■ EXERCISE DETAILS: Rewrite the listing below with every "icon" changed to "symbol", keeping everything else the same.

■ LISTED RECORDS:
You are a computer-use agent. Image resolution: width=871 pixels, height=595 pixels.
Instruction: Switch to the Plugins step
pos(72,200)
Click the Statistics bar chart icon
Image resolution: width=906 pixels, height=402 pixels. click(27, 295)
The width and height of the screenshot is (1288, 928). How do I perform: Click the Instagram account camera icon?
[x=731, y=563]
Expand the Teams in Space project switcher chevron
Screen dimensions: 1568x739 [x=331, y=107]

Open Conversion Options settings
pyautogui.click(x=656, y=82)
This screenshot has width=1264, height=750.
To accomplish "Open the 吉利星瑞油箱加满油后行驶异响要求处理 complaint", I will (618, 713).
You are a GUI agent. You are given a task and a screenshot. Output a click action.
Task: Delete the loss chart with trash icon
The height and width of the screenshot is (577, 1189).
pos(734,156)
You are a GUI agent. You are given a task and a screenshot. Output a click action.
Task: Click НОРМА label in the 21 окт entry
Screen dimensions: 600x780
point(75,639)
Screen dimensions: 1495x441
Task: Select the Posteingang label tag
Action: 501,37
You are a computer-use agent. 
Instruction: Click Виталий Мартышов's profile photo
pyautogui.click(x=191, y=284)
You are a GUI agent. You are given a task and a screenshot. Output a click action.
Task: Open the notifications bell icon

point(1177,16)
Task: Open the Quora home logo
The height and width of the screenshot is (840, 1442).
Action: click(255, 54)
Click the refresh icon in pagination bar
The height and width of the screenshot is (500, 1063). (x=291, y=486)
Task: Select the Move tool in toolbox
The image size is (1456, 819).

■ THE ANSWER:
You are a computer-use agent. Image resolution: width=871 pixels, height=595 pixels.
Instruction: Switch to the Plugins step
pos(72,200)
Click the Statistics bar chart symbol
Image resolution: width=906 pixels, height=402 pixels. click(27, 295)
The width and height of the screenshot is (1288, 928). How do I perform: Click the Instagram account camera symbol?
[x=731, y=563]
Expand the Teams in Space project switcher chevron
Screen dimensions: 1568x739 [x=331, y=107]

Open Conversion Options settings
pyautogui.click(x=656, y=82)
This screenshot has width=1264, height=750.
To accomplish "Open the 吉利星瑞油箱加满油后行驶异响要求处理 complaint", I will (618, 713).
You are a GUI agent. You are given a task and a screenshot. Output a click action.
Task: Delete the loss chart with trash symbol
The height and width of the screenshot is (577, 1189).
pos(734,156)
You are a GUI agent. You are given a task and a screenshot. Output a click action.
Task: Click НОРМА label in the 21 окт entry
Screen dimensions: 600x780
point(75,639)
Screen dimensions: 1495x441
Task: Select the Posteingang label tag
Action: 501,37
You are a computer-use agent. 
Instruction: Click Виталий Мартышов's profile photo
pyautogui.click(x=191, y=284)
You are a GUI agent. You are given a task and a screenshot. Output a click action.
Task: Open the notifications bell symbol

point(1177,16)
Task: Open the Quora home logo
The height and width of the screenshot is (840, 1442).
Action: click(255, 54)
Click the refresh symbol in pagination bar
The height and width of the screenshot is (500, 1063). (x=291, y=486)
Task: Select the Move tool in toolbox
The image size is (1456, 819).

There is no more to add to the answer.